A newly published study has found that nearly half of countries have fertility rates which are below replacement level, meaning that population size will decrease without immigration.
Published in the November issue of The Lancet, the study examines population and fertility by age and sex in 195 countries and territories between 1950 and 2017.
Funded by the Bill & Melinda Gates Foundation and part of the Global Burden of Disease analysis, the study found that the total fertility rates have decreased by more than 49 percent. The study states women on average are having a fewer babies in their lifetime – 2.4 as of 2017, compared to 4.7 in 1950.
To maintain population, the total fertility reate needs to be about 2.1.
The world population has increased by nearly 200 percent since 1950, though researchers have expressed concern that fewer births will lead to more elderly people than children.
Professor Christopher Murray, the director of the Institute for Health Metrics and Evaluation at the University of Washington, told the BBC that half of the countries have birth rates which are lower than the replacement level.
“On current trends there will be very few children and lots of people over the age of 65 and that’s very difficult to sustain global society,” he said.
“Think of all the profound social and economic consequences of a society structured like that with more grandparents than grandchildren.”
“We’ve reached this watershed where half of countries have fertility rates below the replacement level, so if nothing happens the populations will decline in those countries … the idea that it’s half the countries in the world will be a huge surprise to people.”
“We will soon be transitioning to a point where societies are grappling with a declining population.”
He said fertility rates are lower in more developed countries like the U.S., South Korea, Australia, and in much of Europe.
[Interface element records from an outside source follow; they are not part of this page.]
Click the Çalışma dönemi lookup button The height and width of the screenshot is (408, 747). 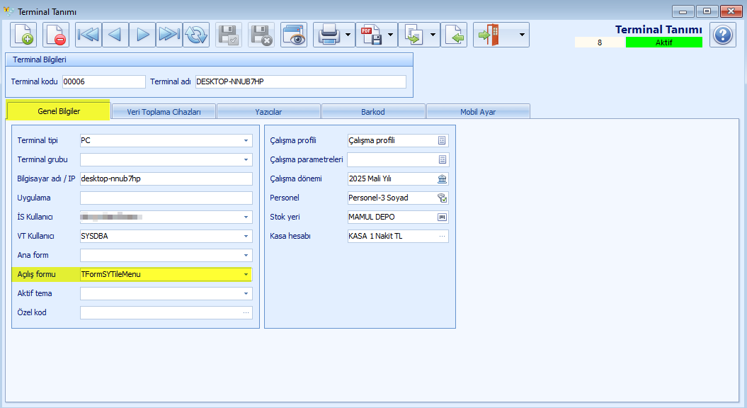442,179
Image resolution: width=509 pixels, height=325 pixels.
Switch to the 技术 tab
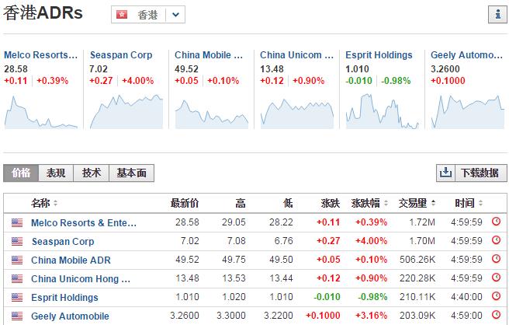[92, 173]
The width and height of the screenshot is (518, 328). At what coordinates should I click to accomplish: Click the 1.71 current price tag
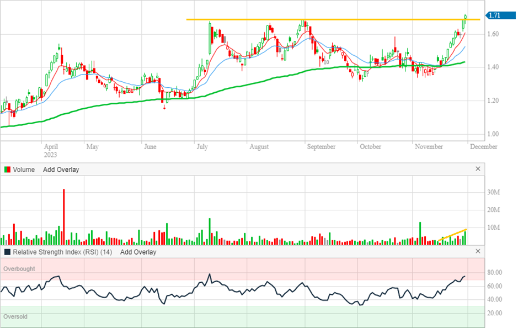[x=495, y=15]
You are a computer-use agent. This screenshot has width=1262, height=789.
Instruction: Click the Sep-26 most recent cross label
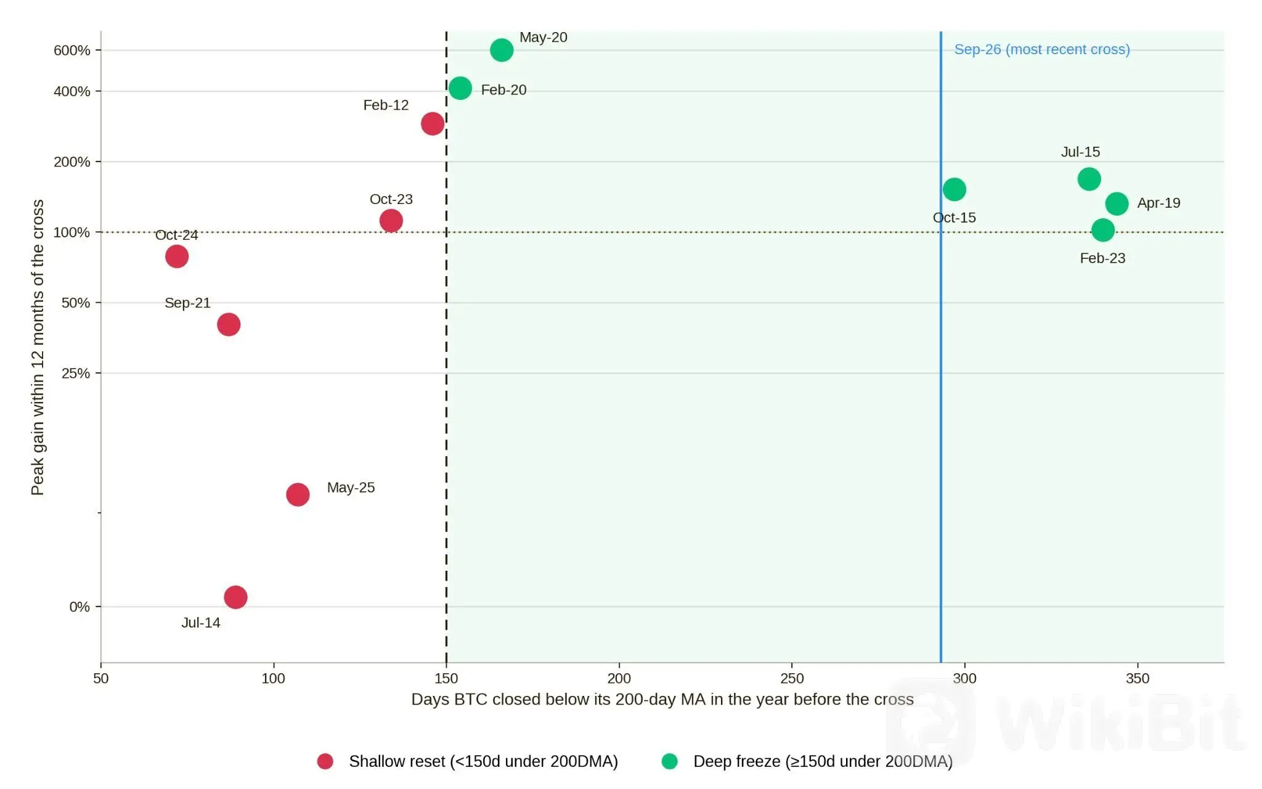(1042, 49)
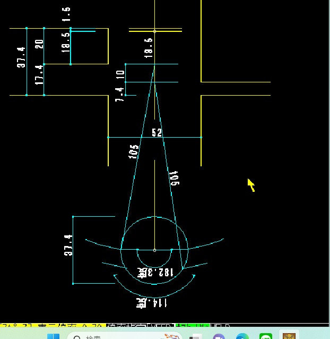Open the green LINE app icon
The image size is (330, 339).
[266, 336]
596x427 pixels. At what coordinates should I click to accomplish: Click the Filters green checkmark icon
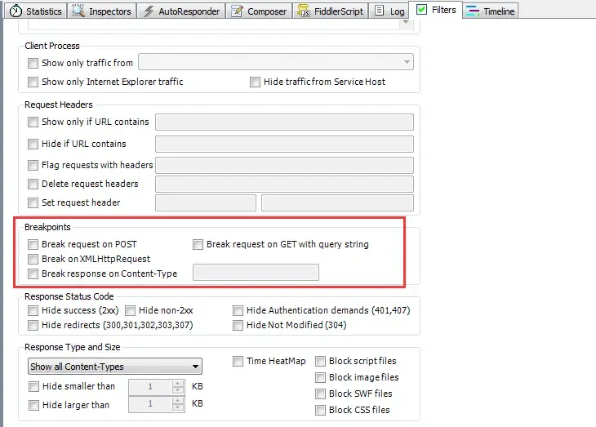coord(421,10)
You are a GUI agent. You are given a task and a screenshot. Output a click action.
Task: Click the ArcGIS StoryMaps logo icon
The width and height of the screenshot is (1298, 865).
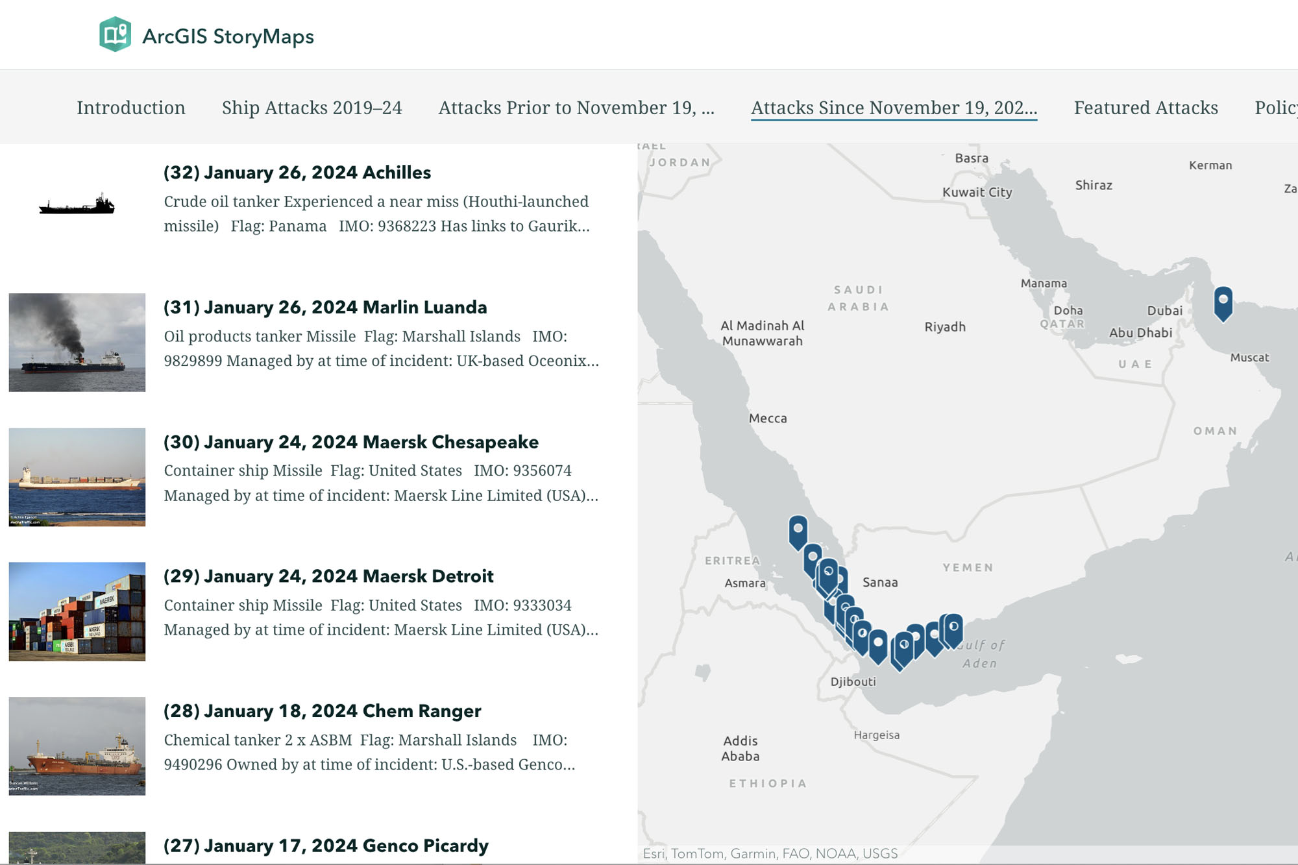tap(116, 34)
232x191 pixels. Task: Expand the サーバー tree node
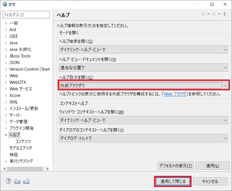click(6, 115)
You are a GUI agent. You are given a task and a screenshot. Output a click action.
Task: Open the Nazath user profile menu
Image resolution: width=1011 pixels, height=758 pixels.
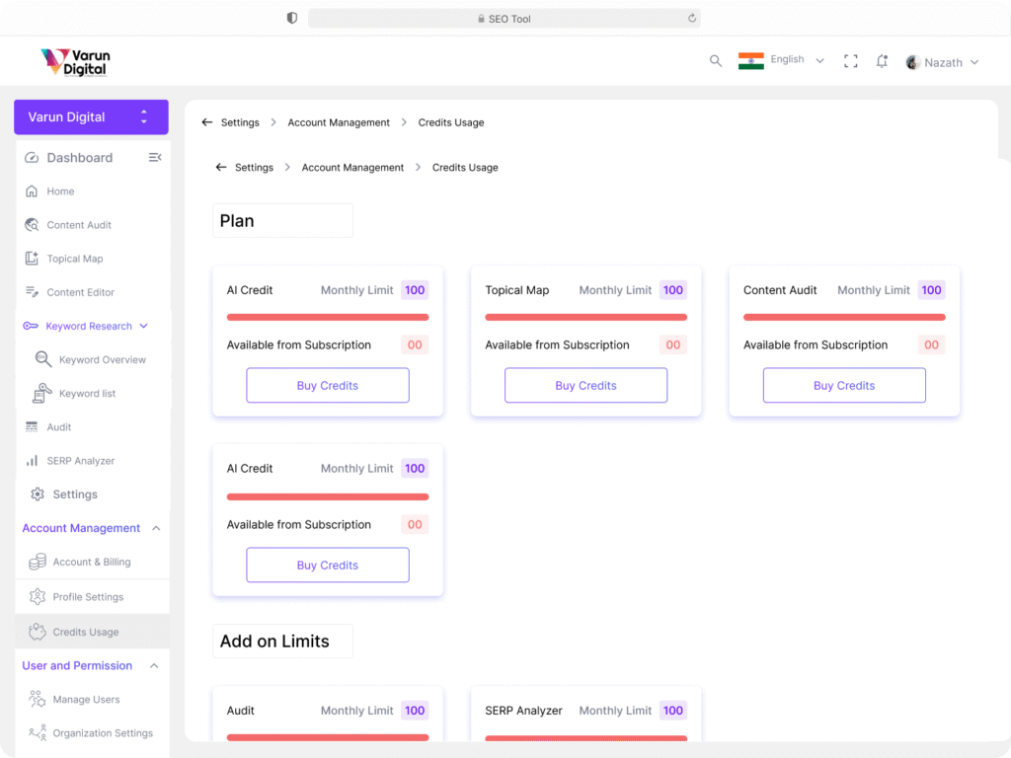[942, 62]
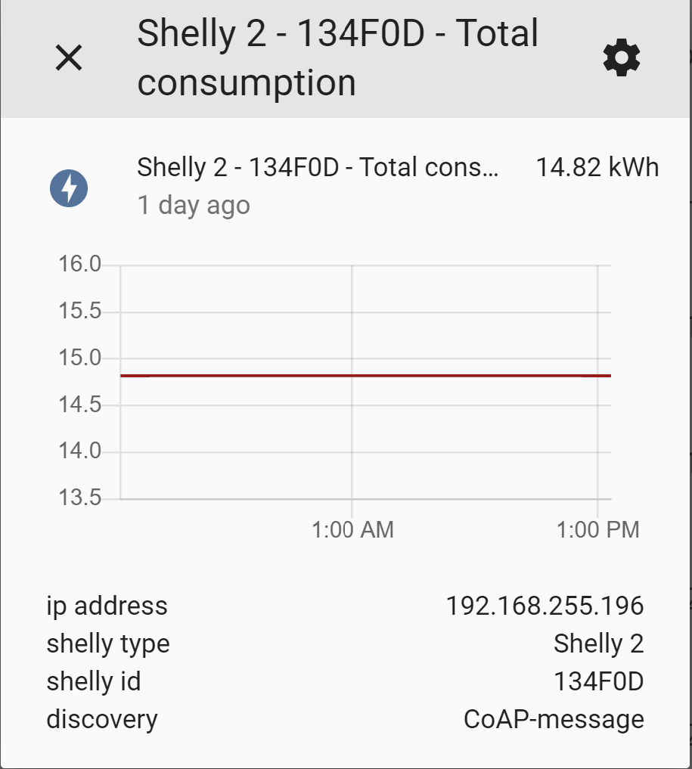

However, due to higher life expectancies and immigration, the population in these countries have not decreased.
The study also found that three factors have contributed to the decline in fertility rates – more education and work for women, a decrease of deaths in babies under five, and increased availability of contraception.
When a trend in 2014 found a decrease in U.S. birth rates, experts identified the decrease as a shift in the cultural understanding about sex and childbearing, according to the National Catholic Register.
Mary Rice Hanson, who works at the Ethics and Public Policy Center, stated that “Our culture sees children through a warped lens, where children represent loss and burden – lost ‘freedom,’ lost privacy, lost wages, lost opportunities to travel, independence, even sex.”